Children make me feel time. You mark it yearly when the seasons change, but when you see a child grow, you watch it daily in action. Learning to sit, crawl, pull-up, stand, walk, first sounds, first words all in the first 18 months. I haven’t done anything that exciting in the last 10 years. But as a doctor, I never cease to be amazed at the complicated maze of chemicals, DNA and cells that work together to make us all so much the same and yet so different.
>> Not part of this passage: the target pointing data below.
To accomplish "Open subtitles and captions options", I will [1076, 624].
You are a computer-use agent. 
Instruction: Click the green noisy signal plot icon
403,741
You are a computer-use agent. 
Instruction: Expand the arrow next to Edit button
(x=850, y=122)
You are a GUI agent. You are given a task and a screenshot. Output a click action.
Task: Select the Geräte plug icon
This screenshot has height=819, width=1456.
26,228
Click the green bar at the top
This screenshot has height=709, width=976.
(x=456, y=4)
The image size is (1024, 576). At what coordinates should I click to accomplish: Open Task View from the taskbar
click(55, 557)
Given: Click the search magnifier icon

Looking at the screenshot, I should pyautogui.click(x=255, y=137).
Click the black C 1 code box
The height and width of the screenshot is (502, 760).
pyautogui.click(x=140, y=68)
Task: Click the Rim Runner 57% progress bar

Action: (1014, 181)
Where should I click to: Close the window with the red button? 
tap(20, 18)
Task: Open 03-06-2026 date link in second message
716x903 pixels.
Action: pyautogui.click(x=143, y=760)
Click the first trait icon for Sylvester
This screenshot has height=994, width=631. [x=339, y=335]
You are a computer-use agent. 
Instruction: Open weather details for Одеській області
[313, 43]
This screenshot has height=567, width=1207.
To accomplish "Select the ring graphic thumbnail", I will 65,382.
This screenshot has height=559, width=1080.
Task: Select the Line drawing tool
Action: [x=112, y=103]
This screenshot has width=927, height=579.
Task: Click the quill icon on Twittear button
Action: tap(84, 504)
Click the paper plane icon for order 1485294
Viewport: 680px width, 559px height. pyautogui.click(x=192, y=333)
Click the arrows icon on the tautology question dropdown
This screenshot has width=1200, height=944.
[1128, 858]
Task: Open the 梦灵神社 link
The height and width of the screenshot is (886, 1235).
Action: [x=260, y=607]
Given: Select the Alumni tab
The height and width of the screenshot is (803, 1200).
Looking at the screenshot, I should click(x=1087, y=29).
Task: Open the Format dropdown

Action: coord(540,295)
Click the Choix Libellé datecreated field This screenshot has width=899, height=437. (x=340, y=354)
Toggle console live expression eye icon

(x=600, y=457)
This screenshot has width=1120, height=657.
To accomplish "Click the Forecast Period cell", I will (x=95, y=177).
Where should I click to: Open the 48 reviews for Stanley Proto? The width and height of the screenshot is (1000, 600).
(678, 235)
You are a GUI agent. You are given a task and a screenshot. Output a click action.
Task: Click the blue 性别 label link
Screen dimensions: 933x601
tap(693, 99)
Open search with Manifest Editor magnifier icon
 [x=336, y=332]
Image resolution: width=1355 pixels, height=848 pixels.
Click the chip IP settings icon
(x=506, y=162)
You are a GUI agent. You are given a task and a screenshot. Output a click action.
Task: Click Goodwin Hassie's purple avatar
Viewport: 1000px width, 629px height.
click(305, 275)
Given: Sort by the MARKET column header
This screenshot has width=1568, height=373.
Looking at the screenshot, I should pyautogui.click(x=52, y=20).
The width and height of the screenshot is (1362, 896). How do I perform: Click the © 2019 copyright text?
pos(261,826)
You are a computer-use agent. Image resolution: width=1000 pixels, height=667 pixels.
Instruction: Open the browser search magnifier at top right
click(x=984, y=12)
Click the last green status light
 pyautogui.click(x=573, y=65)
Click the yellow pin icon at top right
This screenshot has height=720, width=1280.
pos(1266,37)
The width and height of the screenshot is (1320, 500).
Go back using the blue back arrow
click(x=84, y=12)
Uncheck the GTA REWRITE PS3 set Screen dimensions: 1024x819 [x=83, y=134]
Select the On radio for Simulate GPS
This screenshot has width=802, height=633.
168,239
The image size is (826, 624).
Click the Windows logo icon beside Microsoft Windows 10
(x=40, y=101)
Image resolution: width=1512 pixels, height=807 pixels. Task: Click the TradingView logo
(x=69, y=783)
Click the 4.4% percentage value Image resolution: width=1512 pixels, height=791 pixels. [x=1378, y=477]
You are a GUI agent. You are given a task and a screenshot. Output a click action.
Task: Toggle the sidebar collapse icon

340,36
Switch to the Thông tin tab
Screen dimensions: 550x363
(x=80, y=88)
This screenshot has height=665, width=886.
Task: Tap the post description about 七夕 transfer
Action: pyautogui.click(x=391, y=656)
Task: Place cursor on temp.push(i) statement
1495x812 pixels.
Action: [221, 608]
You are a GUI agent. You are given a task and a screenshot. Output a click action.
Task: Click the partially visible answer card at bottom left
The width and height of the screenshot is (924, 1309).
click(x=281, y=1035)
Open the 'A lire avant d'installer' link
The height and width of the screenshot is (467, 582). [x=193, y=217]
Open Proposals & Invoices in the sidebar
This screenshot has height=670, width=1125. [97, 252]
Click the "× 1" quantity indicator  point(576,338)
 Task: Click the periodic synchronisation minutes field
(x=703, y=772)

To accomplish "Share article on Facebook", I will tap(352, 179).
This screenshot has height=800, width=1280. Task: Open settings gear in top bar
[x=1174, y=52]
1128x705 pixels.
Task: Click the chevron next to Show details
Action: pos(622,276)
In children you watch it happening. When babies start walking with that stiff legged stance so easily toppled, yet so proud of themselves, they are laying down the neural pathway that very quickly becomes second nature. Research shows us that the more we use a pathway, the faster it becomes encased in the myelin sheath to protect it. Good and bad. So when we learn incorrectly, or create a poor thought pathway, it takes more and more work to change this pathway. The more years we have a habit, the harder it is to change it. It’s also harder because we are so self-conscious of what we look like doing it. Unlike our 9 month old self, we’re less willing to fall on our bottoms in the middle of the sidewalk when taking our first steps. Whether it’s starting an exercise program, stopping smoking, changing our diet, thinking more positively, we worry so much of what people will think or how much work it will take. But if we don’t start, we’ll never get to start building the pathways that will work faster and faster until they are second nature. And if we never did that, we’d never get the chance to run and jump and play with optimal health.

So, this fall I’m thinking about what pathways (i.e. habits) I’d like to grow, hoping I won’t fall on my bottom TOO much, and trying to think more like a child.